En 1955 el fotógrafo Robert Frank comenzaba un viaje a través de los Estados Unidos, gracias a una beca recibida por la Fundación John Simon Guggenheiem (con la ayuda del también fotógrafo Walker Evans), para fotografiar la sociedad americana en todos sus clases. Robert Frank hasta aquellos momentos era un fotógrafo que empezaba a hacerse un nombre, pero que aún no había desarrollado ningún estilo que diferencias del resto.
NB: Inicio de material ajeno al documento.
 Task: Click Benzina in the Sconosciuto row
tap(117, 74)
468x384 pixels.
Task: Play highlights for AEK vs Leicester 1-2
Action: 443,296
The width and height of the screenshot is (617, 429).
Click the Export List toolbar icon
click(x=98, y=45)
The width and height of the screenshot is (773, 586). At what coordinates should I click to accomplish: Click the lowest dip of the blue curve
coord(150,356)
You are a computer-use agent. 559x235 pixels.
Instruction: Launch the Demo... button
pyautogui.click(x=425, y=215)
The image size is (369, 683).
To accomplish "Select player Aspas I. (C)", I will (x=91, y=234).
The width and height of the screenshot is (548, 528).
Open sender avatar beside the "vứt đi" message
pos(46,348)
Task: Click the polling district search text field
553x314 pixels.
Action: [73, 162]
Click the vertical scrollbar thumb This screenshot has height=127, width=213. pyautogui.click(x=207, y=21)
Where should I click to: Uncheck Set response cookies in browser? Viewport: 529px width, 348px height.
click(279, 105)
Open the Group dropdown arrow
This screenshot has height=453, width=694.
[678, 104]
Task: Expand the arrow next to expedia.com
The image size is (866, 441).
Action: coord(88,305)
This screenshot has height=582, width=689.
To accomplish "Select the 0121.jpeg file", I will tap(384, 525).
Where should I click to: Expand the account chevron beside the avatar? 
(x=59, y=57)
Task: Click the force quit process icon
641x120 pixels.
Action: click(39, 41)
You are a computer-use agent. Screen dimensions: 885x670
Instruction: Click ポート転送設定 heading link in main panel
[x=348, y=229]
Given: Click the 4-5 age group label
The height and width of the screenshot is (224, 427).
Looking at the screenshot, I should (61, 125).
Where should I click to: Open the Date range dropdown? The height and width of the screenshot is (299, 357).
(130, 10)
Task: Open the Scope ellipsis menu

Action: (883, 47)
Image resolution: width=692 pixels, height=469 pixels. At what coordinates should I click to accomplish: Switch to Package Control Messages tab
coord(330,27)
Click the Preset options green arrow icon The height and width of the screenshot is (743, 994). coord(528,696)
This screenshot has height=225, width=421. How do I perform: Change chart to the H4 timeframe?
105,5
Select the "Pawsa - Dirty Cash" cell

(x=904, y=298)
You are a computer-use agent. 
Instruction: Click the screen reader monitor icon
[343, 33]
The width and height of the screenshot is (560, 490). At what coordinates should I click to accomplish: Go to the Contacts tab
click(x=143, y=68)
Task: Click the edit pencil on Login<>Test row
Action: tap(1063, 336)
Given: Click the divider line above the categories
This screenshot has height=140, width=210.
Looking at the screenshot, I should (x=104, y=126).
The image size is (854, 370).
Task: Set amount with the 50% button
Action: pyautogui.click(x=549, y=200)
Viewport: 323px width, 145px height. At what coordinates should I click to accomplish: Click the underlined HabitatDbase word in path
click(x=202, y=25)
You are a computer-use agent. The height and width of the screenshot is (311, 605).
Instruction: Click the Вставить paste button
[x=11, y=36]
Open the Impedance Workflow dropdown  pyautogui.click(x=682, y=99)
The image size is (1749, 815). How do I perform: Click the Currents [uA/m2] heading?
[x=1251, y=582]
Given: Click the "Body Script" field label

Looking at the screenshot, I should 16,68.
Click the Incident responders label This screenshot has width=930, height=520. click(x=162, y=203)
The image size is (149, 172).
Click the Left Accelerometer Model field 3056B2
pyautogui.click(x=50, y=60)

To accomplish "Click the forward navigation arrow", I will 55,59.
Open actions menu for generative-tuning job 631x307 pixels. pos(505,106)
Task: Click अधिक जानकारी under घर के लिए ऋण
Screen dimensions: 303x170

La beca obtenida por la Fundación John Simon Guggenheiem se presentaba como una forma de escapar de la monotonía. Acompañado por su esposa y sus dos hijos, y sin demasiados recursos económicos, Frank se pasó dos años recorriendo por carretera los Estados Unidos captando la esencia de la sociedad de aquellos días, el resultado fueron 28.000 fotografías de las que sólo 83 fueron seleccionadas para dar forma al trabajo final. Una vez Frank presentó sus fotografías en la Fundación Guggenheiem, ésta quedó horrorizada por el material entregado por el fotógrafo, rechazándolo y decidiendo no publicarlo ni exponerlo.
Las fotografías que había realizado rompían con todos los cánones establecidos hasta ese momento, Frank había logrado ir más allá de lo que había hecho hasta entonces, logrando unir forma y contenido, como una unidad indivisible, y dar una visión donde rompía con el mito del sueño americano. El fuerte contraste de las imágenes, demostraban el contraste entre las clases de la sociedad de aquellos días, al tiempo que rompían todos los tabúes fotográficos tanto a nivel de composición, enfoque y la utilización de la luz. Nada estaba preparado en aquellas imágenes, y el fotógrafo mostraba el entorno tal cual era, sin ningún tipo de manipulación ni artificios, por lo que la obligaba a trabajar en condiciones muy difíciles. Todos estos elementos daban como resultado unas imágenes duras, en algunos casos confusas, pero que no dejaban de ser una gran refleja de cómo entendía el autor entonces.
En un encuentro casual con Jack Kerouac, el escritor quedó fascinado por las imágenes de Frank, y se ofreció a escribir el prólogo si se decidía a editar en un libro. Ante la imposibilidad de encontrar un editor en Estados Unidos que se hiciera cargo de su publicación, el fotógrafo viajó hasta Francia y allí fue donde por primera vez las fotografías vieron la luz, bajo el nombre de ‘Las Americanas’, gracias la editor Robert Delpire. Las grandes críticas recibidas en Europa hicieron que en 1959, la editorial Grove Press edita en Estados Unidos, ‘The Americans’, con el prólogo de Jack Kerouac. En 1961 la obra fue expuesta en el Art Institute de Chicago y en el MOMA, convirtiendo en su autor en el gran padre de la fotografía de calle moderna. En nuestro país el libro vio la luz (con el prólogo de Kerouac traducido al castellano) en 2008, editado por La Fabrica, con motivo de la edición que conmemoraba el quincuagésimo aniversario de la obra.
‘Looking In: Robert Frank’s‘ es el catálogo que se editó por la extensa exposición que se realizó con motivo de su cincuenta aniversario, y es un auténtico y fascinante viaje por el proceso de construcción de la obra. Aparte de las 83 fotografías que forman ‘The Americans’, en el libro también podemos ver múltiples hojas de contactos, reproducción de la correspondencia que el fotógrafo mantenía con la Fundación Guggenheim durante su viaje, y posteriores reinterpretaciones y reconstrucciones que Robert Frank ha hecho de su propia obra.